> ANWEISUNG: Schreiben Sie aus dem Seitenauszug den Abschnitt von „Die Vergebung ist“ bis einschließlich „erleben wir alle.“ wortgetreu ab.
──────── SEITENAUSZUG
2010–2019
Das heilende Salböl der Vergebung
April 2016


Das heilende Salböl der Vergebung

Die Vergebung ist ein herrlicher, heilender Grundsatz. Wir brauchen nicht zweimal zum Opfer zu werden. Wir können vergeben.

Alles, was von Gott kommt, ist von Liebe, Licht und Wahrheit umfangen. Doch als Menschen leben wir in einer gefallenen Welt, die mitunter voller Finsternis und Verwirrung ist. Es überrascht nicht, dass Ungerechtigkeiten auftreten, Fehler gemacht und Sünden begangen werden. Infolgedessen gibt es keine Seele, die nicht irgendwann zum Opfer der Unachtsamkeit oder des verletzenden oder gar sündigen Verhaltens eines anderen wird. So etwas erleben wir alle.

Glücklicherweise hat Gott in seiner Liebe und Barmherzigkeit seinen Kindern einen Weg bereitet, wie sie die zeitweise turbulenten Erfahrungen des Lebens bewältigen können. Er hat einen Ausweg für alle geschaffen, die den Übeltaten anderer zum Opfer fallen. Er hat uns verkündet, dass wir vergeben können! Wir mögen zwar einmal zum Opfer werden, doch brauchen wir es nicht noch ein zweites Mal werden, indem wir Hass, Bitterkeit, Schmerz, Groll oder gar Rachegelüste wie eine Last mit uns herumtragen. Wir können vergeben und dadurch frei sein!

Vor vielen Jahren drang ein kleiner Holzsplitter in meinen Finger, als ich einen Zaun ausbesserte. Ich versuchte eher nachlässig, den Splitter zu entfernen, und dachte, er sei nicht mehr da, aber dem war offenbar nicht so. Im Laufe der Zeit wuchs Haut über den Splitter und es entstand ein Knoten an meinem Finger. Das hat mich gestört und tat manchmal weh.
────────────────
──────── DATENTEIL
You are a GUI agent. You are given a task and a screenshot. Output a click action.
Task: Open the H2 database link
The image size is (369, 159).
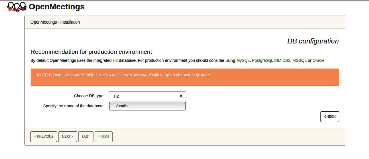(x=115, y=61)
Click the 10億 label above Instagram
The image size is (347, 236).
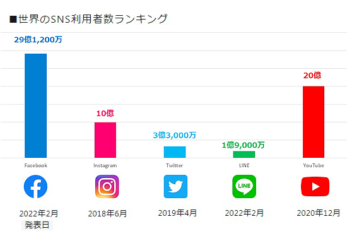coord(105,114)
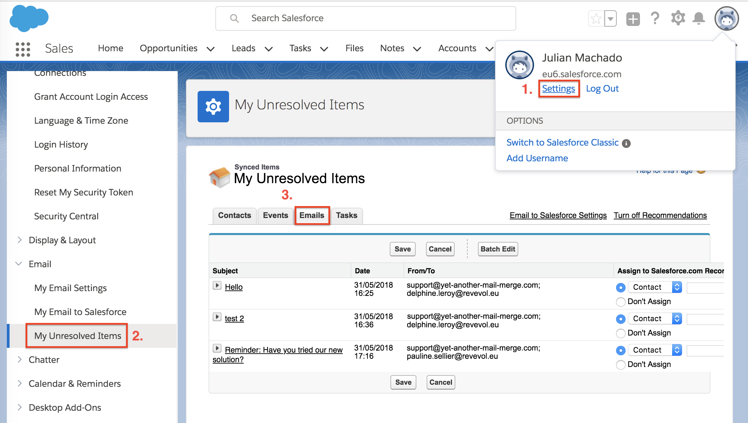Click the Help question mark icon
The width and height of the screenshot is (748, 423).
[655, 18]
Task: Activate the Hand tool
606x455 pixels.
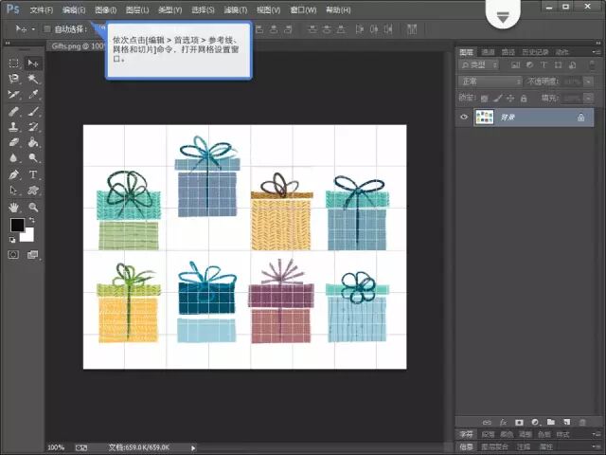Action: [14, 207]
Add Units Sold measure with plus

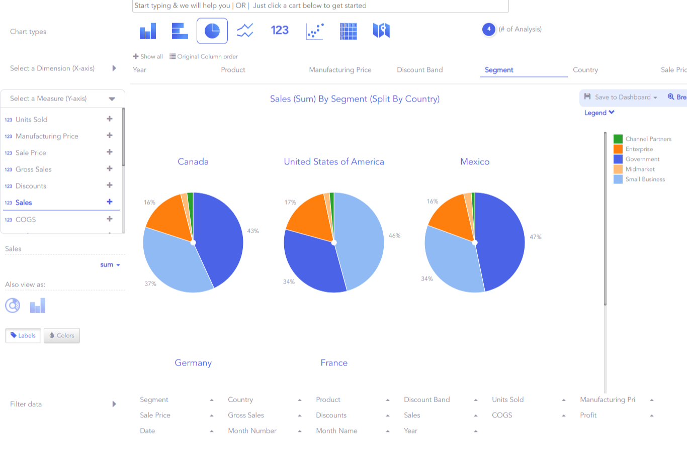point(110,119)
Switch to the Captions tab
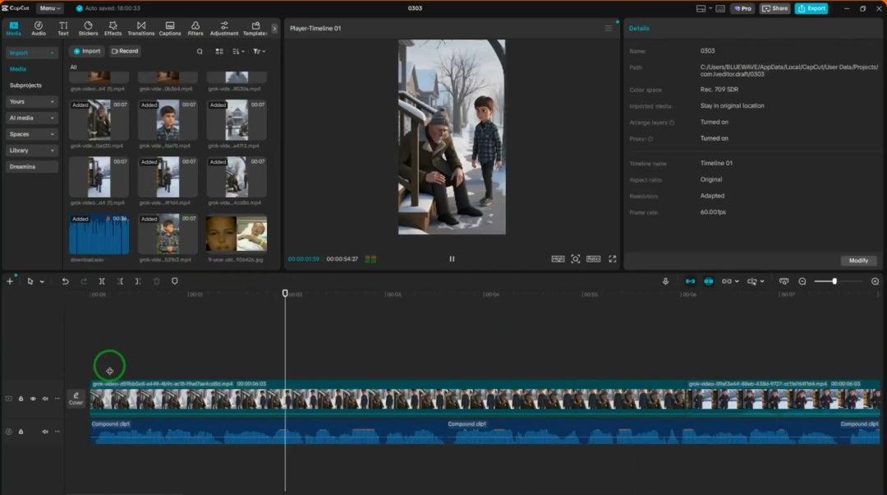The height and width of the screenshot is (495, 887). pyautogui.click(x=170, y=29)
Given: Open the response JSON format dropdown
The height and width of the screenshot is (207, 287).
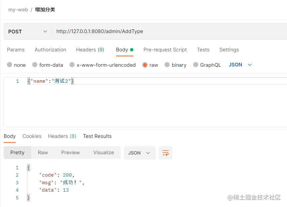Looking at the screenshot, I should point(140,153).
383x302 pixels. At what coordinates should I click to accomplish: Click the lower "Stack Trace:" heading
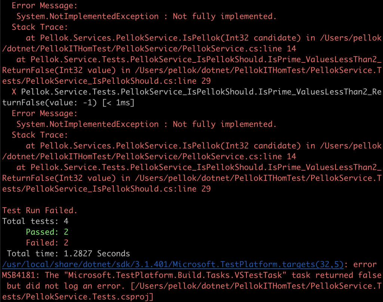pos(40,135)
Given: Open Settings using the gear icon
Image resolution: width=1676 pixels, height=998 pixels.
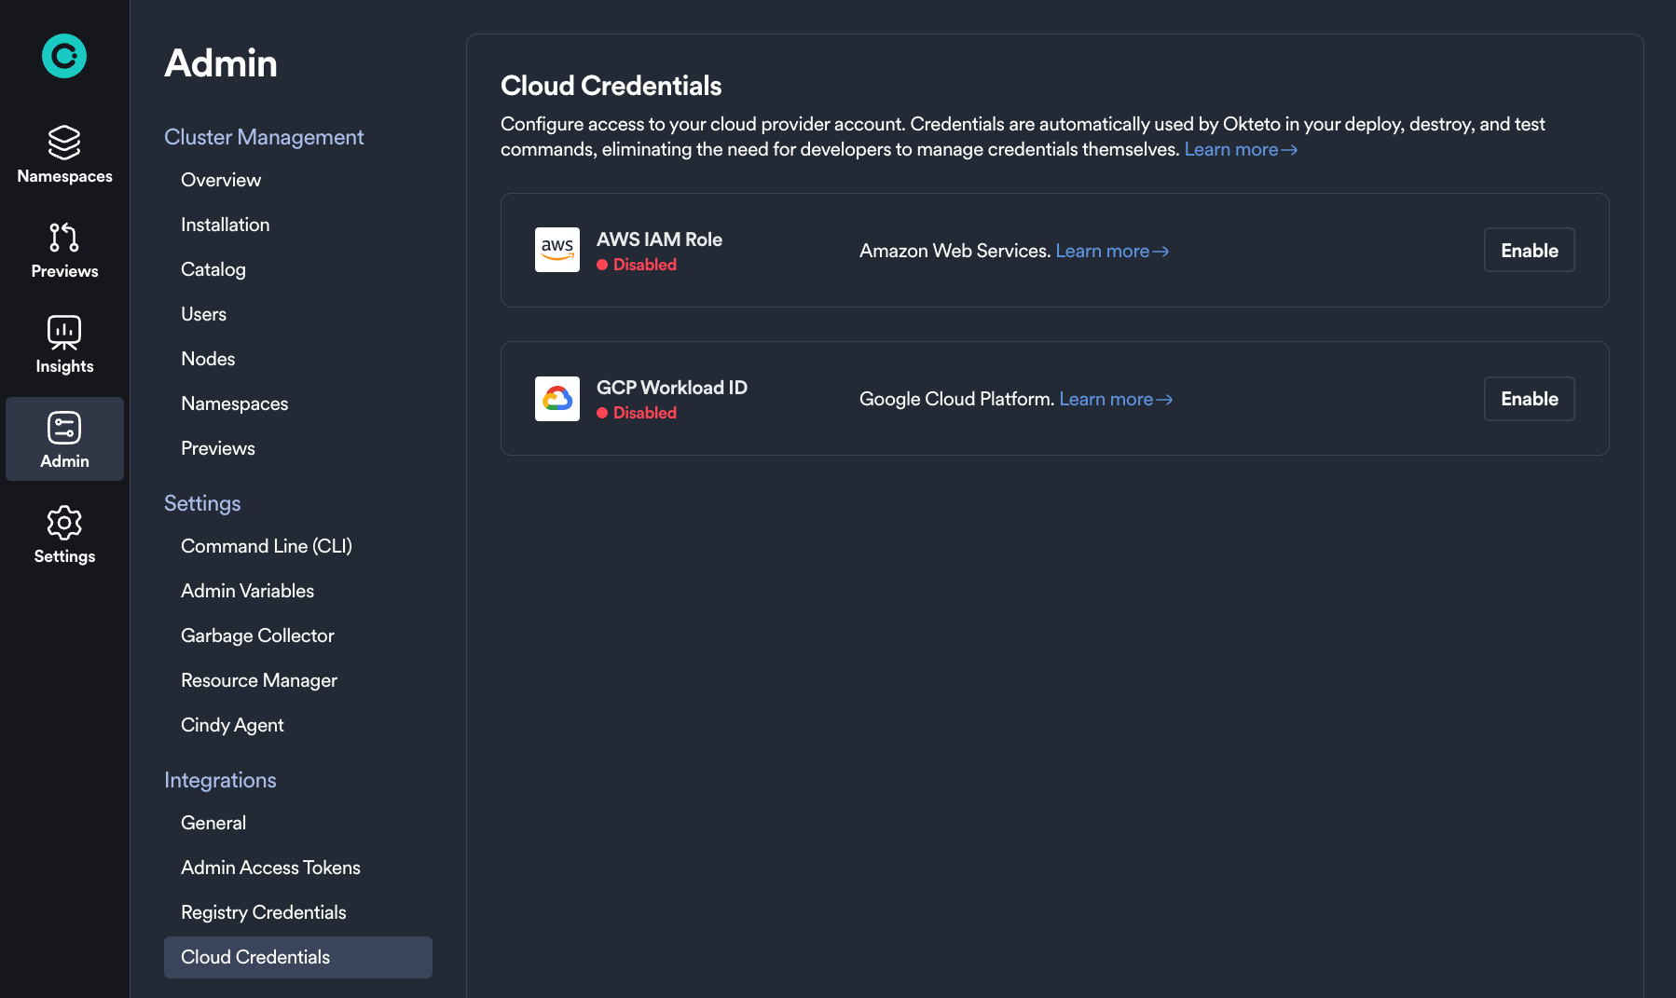Looking at the screenshot, I should tap(63, 534).
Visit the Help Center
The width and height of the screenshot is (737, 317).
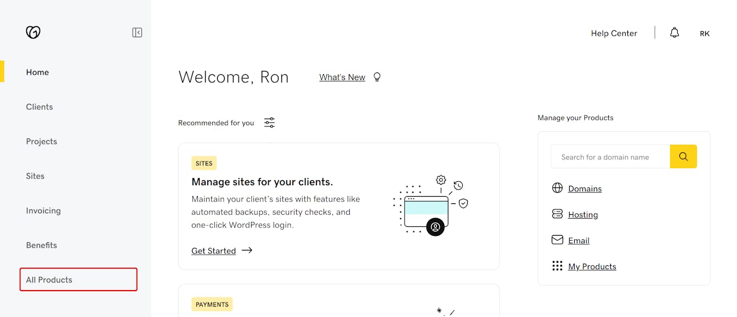tap(614, 34)
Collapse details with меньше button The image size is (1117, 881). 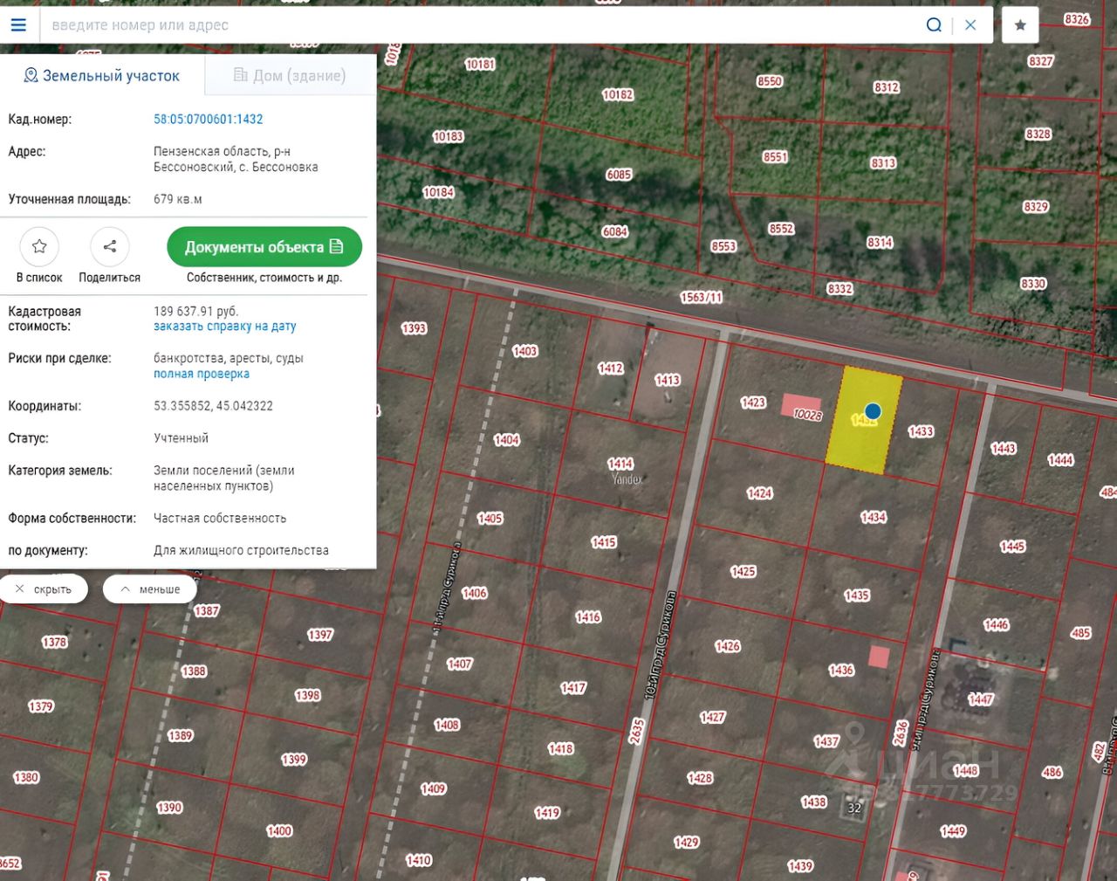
────────────────
> SCHRIFTLICHE LÖSUNG:
Die Vergebung ist ein herrlicher, heilender Grundsatz. Wir brauchen nicht zweimal zum Opfer zu werden. Wir können vergeben.

Alles, was von Gott kommt, ist von Liebe, Licht und Wahrheit umfangen. Doch als Menschen leben wir in einer gefallenen Welt, die mitunter voller Finsternis und Verwirrung ist. Es überrascht nicht, dass Ungerechtigkeiten auftreten, Fehler gemacht und Sünden begangen werden. Infolgedessen gibt es keine Seele, die nicht irgendwann zum Opfer der Unachtsamkeit oder des verletzenden oder gar sündigen Verhaltens eines anderen wird. So etwas erleben wir alle.